Segment Start: MATERIAL FOR THIS TASK

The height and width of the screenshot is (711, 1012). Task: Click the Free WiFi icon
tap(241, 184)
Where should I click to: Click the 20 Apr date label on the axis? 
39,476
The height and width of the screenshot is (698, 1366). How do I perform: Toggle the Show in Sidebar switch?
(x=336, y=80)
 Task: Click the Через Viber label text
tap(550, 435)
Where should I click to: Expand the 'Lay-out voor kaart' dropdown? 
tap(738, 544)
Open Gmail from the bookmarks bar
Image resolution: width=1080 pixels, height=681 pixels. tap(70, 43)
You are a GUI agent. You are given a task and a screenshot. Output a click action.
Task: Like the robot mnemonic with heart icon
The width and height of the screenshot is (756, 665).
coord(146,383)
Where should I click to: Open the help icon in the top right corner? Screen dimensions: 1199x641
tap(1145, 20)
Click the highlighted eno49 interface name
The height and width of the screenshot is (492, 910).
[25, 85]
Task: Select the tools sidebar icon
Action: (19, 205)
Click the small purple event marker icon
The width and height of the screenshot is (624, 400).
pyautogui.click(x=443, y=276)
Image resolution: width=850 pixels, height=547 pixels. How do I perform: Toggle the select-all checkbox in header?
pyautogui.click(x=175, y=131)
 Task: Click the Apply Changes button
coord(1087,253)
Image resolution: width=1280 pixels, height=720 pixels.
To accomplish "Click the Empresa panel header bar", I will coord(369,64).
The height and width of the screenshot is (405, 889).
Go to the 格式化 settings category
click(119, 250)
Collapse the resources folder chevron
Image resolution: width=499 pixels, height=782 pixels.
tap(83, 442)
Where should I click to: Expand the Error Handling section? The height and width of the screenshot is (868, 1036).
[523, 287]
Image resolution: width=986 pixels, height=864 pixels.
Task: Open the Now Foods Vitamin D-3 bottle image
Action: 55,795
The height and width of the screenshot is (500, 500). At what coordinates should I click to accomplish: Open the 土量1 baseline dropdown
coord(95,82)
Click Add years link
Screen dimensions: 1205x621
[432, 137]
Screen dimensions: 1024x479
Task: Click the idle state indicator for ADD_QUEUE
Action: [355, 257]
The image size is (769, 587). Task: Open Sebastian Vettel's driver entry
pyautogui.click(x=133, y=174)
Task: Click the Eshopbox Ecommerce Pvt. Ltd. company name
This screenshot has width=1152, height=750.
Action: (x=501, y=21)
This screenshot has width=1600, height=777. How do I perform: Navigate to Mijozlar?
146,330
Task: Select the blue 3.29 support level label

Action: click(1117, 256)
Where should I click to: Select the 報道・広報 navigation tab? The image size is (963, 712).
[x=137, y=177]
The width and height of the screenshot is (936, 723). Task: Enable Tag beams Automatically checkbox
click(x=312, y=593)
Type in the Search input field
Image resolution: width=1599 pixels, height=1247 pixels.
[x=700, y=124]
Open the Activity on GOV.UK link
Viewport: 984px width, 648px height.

Segment End: MATERIAL FOR THIS TASK

● REQUIRED ACTION:
Every entry above needs to be duplicated exactly.

● EXERCISE OUTPUT:
The height and width of the screenshot is (711, 1012). Task: Click the Free WiFi icon
tap(241, 184)
Where should I click to: Click the 20 Apr date label on the axis? 
39,476
The height and width of the screenshot is (698, 1366). How do I perform: Toggle the Show in Sidebar switch?
(x=336, y=80)
 Task: Click the Через Viber label text
tap(550, 435)
Where should I click to: Expand the 'Lay-out voor kaart' dropdown? 
tap(738, 544)
Open Gmail from the bookmarks bar
Image resolution: width=1080 pixels, height=681 pixels. tap(70, 43)
You are a GUI agent. You are given a task and a screenshot. Output a click action.
Task: Like the robot mnemonic with heart icon
The width and height of the screenshot is (756, 665).
coord(146,383)
Where should I click to: Open the help icon in the top right corner? Screen dimensions: 1199x641
tap(1145, 20)
Click the highlighted eno49 interface name
The height and width of the screenshot is (492, 910).
[25, 85]
Task: Select the tools sidebar icon
Action: (19, 205)
Click the small purple event marker icon
The width and height of the screenshot is (624, 400).
pyautogui.click(x=443, y=276)
Image resolution: width=850 pixels, height=547 pixels. How do I perform: Toggle the select-all checkbox in header?
pyautogui.click(x=175, y=131)
 Task: Click the Apply Changes button
coord(1087,253)
Image resolution: width=1280 pixels, height=720 pixels.
To accomplish "Click the Empresa panel header bar", I will coord(369,64).
The height and width of the screenshot is (405, 889).
Go to the 格式化 settings category
click(119, 250)
Collapse the resources folder chevron
Image resolution: width=499 pixels, height=782 pixels.
tap(83, 442)
Where should I click to: Expand the Error Handling section? The height and width of the screenshot is (868, 1036).
[523, 287]
Image resolution: width=986 pixels, height=864 pixels.
Task: Open the Now Foods Vitamin D-3 bottle image
Action: 55,795
The height and width of the screenshot is (500, 500). At what coordinates should I click to accomplish: Open the 土量1 baseline dropdown
coord(95,82)
Click Add years link
Screen dimensions: 1205x621
[432, 137]
Screen dimensions: 1024x479
Task: Click the idle state indicator for ADD_QUEUE
Action: [355, 257]
The image size is (769, 587). Task: Open Sebastian Vettel's driver entry
pyautogui.click(x=133, y=174)
Task: Click the Eshopbox Ecommerce Pvt. Ltd. company name
This screenshot has width=1152, height=750.
Action: (x=501, y=21)
This screenshot has width=1600, height=777. How do I perform: Navigate to Mijozlar?
146,330
Task: Select the blue 3.29 support level label

Action: click(1117, 256)
Where should I click to: Select the 報道・広報 navigation tab? The image size is (963, 712).
[x=137, y=177]
The width and height of the screenshot is (936, 723). Task: Enable Tag beams Automatically checkbox
click(x=312, y=593)
Type in the Search input field
Image resolution: width=1599 pixels, height=1247 pixels.
[x=700, y=124]
Open the Activity on GOV.UK link
Viewport: 984px width, 648px height.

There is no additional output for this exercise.